→ What the task requires
Looking at the listing below, work out the number of lines where the string "photo" shows up, and give that number only.

→ Records for the task
Content starts

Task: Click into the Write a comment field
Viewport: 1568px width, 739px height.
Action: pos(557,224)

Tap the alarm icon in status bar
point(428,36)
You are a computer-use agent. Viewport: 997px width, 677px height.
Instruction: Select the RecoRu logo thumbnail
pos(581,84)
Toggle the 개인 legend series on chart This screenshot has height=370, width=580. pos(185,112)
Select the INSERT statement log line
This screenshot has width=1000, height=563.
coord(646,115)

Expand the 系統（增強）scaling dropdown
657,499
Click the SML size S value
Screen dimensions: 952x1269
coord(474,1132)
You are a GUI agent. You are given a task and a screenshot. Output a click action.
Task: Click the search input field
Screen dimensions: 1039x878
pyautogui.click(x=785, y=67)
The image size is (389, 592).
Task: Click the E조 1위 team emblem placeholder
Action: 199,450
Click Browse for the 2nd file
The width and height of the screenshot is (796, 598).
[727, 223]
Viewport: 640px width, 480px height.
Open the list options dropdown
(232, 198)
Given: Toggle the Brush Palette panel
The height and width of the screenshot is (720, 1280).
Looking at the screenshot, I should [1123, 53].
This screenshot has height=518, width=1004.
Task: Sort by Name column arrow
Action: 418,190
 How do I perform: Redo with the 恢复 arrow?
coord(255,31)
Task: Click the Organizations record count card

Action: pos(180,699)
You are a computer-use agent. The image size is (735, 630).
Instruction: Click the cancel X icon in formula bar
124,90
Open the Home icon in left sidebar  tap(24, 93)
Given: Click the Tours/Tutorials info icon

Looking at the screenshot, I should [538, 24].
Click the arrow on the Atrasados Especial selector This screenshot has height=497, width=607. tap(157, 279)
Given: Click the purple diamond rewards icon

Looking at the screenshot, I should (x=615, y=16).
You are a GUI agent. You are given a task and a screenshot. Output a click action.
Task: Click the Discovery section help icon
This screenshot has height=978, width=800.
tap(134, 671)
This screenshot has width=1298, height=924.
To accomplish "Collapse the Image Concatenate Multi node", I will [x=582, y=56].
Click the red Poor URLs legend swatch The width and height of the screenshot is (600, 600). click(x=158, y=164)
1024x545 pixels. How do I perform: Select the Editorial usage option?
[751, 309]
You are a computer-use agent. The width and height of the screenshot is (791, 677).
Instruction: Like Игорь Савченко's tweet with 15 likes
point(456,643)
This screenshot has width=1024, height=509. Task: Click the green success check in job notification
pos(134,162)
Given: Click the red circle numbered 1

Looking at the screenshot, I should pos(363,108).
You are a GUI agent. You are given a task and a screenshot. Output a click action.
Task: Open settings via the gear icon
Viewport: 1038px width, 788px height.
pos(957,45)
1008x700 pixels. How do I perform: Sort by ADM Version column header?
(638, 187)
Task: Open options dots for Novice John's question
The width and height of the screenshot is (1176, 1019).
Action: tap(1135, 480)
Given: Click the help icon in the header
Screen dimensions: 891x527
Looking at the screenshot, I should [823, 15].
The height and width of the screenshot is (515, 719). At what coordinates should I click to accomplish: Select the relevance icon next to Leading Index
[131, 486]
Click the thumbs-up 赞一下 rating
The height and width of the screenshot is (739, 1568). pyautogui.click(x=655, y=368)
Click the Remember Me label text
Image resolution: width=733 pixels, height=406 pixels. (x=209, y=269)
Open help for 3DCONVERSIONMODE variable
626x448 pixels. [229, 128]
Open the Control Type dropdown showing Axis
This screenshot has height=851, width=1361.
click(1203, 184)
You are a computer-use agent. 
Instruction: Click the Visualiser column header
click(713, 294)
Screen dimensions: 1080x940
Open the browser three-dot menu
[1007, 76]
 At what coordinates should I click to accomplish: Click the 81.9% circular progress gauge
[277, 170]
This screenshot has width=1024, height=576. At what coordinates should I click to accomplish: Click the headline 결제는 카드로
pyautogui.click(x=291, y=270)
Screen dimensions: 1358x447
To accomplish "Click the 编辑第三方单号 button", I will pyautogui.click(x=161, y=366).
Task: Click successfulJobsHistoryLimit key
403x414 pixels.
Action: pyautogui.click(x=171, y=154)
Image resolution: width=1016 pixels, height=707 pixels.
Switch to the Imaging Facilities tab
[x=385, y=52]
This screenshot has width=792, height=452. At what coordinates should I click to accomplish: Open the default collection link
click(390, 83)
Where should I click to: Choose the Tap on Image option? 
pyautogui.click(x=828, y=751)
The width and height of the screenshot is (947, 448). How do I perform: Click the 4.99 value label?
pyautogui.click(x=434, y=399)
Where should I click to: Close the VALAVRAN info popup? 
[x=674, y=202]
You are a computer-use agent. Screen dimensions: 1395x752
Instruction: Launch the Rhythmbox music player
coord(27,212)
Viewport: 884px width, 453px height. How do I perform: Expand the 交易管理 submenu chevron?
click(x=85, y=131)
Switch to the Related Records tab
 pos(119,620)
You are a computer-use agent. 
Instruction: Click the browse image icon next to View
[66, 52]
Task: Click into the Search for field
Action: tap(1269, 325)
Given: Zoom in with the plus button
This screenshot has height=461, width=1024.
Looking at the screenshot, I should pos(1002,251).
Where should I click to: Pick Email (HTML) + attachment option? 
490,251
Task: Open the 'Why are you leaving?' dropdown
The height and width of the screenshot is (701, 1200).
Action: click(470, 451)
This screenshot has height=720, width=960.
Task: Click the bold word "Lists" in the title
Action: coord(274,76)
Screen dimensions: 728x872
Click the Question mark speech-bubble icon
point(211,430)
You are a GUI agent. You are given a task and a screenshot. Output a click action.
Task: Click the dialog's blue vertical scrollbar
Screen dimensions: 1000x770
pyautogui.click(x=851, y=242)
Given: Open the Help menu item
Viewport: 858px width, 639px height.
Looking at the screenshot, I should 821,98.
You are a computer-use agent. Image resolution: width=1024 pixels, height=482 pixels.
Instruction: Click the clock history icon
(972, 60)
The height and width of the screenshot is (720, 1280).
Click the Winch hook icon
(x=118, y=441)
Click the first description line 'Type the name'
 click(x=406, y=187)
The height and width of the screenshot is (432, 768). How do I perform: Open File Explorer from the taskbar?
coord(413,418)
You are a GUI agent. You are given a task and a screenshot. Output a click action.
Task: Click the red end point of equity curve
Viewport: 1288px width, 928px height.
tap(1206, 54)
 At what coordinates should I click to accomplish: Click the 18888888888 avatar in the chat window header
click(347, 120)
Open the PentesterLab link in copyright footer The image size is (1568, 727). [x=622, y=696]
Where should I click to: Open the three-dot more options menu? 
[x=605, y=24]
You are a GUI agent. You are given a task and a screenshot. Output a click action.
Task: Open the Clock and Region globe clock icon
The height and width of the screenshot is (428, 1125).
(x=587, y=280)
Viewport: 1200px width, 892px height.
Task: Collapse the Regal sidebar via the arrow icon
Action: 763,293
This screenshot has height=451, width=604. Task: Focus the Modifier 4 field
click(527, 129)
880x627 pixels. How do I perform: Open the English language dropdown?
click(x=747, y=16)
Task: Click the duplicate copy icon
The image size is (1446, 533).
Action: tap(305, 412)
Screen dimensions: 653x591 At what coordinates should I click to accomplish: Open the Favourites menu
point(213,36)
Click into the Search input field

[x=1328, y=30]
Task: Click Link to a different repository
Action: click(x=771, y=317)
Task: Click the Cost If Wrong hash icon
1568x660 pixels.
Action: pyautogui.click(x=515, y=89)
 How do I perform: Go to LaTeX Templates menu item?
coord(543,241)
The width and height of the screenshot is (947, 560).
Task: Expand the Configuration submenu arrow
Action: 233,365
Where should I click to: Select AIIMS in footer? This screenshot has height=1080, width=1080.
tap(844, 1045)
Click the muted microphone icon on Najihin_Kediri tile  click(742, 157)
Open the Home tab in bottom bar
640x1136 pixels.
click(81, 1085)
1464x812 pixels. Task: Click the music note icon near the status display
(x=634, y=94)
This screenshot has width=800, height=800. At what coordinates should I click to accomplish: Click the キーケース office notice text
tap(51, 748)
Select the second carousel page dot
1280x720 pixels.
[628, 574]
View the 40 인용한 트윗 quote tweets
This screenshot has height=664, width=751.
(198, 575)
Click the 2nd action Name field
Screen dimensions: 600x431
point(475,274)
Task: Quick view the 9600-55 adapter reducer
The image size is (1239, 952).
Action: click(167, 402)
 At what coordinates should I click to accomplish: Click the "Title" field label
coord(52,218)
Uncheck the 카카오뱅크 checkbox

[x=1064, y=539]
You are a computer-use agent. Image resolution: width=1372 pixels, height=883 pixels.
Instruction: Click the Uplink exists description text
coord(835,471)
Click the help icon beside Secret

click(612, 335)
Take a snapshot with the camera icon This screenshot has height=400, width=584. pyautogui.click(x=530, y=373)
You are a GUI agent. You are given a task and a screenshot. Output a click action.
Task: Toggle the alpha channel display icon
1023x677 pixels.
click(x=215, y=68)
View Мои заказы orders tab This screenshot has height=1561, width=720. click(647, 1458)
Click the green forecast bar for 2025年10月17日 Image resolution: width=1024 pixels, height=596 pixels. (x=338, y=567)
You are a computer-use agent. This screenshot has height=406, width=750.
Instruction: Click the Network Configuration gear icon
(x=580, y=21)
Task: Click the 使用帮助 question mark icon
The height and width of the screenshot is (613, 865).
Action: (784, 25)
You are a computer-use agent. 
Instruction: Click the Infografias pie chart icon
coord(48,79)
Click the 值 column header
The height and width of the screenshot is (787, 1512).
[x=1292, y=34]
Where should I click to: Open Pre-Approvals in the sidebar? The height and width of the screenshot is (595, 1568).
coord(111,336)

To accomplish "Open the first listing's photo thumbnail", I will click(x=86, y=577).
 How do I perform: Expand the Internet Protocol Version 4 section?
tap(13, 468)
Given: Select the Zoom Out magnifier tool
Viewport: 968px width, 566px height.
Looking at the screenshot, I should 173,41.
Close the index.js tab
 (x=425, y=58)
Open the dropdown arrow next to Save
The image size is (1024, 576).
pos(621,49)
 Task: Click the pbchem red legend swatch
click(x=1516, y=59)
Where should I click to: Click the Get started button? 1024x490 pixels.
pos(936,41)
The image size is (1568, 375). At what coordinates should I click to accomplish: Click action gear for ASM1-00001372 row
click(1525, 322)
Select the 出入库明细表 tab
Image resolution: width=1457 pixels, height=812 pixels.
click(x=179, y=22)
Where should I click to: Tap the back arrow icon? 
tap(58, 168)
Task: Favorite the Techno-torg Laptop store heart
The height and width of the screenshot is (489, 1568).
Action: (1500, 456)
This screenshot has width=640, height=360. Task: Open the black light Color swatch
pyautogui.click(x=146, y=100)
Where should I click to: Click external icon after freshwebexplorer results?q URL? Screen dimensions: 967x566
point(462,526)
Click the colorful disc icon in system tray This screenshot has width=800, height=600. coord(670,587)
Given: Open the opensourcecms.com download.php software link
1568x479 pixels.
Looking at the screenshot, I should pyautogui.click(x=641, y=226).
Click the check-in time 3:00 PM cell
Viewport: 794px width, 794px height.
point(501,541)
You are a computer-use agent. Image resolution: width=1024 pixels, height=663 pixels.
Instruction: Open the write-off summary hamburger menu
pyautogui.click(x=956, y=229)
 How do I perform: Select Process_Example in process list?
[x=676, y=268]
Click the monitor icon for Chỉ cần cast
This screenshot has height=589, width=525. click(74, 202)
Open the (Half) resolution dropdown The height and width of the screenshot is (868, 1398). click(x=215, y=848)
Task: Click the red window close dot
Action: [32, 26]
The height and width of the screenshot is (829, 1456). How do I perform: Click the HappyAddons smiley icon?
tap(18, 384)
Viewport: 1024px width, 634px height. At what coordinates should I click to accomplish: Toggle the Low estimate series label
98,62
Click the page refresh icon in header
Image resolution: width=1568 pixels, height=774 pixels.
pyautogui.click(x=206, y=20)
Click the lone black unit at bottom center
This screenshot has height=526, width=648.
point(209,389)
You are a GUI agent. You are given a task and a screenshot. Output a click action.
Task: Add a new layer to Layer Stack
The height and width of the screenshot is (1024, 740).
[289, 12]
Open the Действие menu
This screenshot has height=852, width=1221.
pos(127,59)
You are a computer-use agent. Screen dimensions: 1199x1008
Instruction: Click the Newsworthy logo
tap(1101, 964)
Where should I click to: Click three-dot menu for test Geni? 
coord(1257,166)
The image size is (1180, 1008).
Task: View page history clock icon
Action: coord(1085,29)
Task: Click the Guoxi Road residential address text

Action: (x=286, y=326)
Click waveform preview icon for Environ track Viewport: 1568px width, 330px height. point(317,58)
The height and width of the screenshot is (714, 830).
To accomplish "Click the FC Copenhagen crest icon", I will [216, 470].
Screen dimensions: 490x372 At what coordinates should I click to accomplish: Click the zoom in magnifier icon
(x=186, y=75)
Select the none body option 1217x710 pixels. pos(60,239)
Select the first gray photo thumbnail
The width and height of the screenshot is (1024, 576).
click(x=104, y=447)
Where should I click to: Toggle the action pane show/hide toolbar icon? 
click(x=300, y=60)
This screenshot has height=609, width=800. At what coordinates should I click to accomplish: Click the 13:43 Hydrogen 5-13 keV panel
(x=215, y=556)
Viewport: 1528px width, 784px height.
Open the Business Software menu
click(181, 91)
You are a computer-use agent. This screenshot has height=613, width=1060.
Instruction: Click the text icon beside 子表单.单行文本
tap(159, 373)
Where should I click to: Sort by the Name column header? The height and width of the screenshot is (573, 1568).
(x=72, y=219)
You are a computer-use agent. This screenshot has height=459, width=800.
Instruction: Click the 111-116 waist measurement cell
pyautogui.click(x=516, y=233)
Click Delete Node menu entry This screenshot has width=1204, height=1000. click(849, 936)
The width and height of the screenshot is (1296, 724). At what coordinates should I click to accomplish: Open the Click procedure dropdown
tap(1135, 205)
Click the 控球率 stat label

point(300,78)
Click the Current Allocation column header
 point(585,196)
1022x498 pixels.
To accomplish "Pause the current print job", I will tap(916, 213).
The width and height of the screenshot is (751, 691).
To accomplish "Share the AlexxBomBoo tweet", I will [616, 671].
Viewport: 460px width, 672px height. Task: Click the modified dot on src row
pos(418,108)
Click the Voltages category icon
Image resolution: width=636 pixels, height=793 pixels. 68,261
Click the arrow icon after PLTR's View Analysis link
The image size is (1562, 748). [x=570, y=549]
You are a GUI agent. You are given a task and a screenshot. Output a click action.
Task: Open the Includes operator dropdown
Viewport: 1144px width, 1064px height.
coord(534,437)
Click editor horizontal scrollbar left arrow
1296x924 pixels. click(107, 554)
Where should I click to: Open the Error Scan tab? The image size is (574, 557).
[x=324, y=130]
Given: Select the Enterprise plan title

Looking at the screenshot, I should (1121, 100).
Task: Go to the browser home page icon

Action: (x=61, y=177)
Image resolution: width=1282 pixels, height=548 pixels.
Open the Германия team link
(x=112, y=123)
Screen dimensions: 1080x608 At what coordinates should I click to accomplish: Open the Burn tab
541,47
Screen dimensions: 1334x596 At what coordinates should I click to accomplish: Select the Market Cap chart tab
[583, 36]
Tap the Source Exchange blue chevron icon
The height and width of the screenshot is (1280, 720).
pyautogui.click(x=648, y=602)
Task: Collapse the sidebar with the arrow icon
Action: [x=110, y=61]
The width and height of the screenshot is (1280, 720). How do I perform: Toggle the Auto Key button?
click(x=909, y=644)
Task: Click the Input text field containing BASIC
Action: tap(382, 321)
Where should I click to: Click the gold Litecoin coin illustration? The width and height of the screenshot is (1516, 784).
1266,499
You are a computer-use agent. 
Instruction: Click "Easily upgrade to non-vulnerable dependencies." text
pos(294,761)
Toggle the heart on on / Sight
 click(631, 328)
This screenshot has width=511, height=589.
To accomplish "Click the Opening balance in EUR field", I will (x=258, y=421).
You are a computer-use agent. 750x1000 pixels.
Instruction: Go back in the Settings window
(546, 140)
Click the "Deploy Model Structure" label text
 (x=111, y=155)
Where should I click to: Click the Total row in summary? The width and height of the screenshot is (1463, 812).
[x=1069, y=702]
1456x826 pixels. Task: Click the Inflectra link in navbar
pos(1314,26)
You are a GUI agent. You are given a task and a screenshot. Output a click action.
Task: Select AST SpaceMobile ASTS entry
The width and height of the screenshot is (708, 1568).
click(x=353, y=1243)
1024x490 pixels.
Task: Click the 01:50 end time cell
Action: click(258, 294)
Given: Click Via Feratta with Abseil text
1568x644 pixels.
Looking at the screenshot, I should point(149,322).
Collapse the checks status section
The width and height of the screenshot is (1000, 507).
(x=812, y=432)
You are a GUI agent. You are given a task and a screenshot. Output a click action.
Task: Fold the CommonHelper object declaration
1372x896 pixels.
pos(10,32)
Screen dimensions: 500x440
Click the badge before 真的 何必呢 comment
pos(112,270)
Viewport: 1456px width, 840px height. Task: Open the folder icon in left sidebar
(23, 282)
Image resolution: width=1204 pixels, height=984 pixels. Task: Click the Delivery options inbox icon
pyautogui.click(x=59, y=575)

Content ends

→ Your solution
2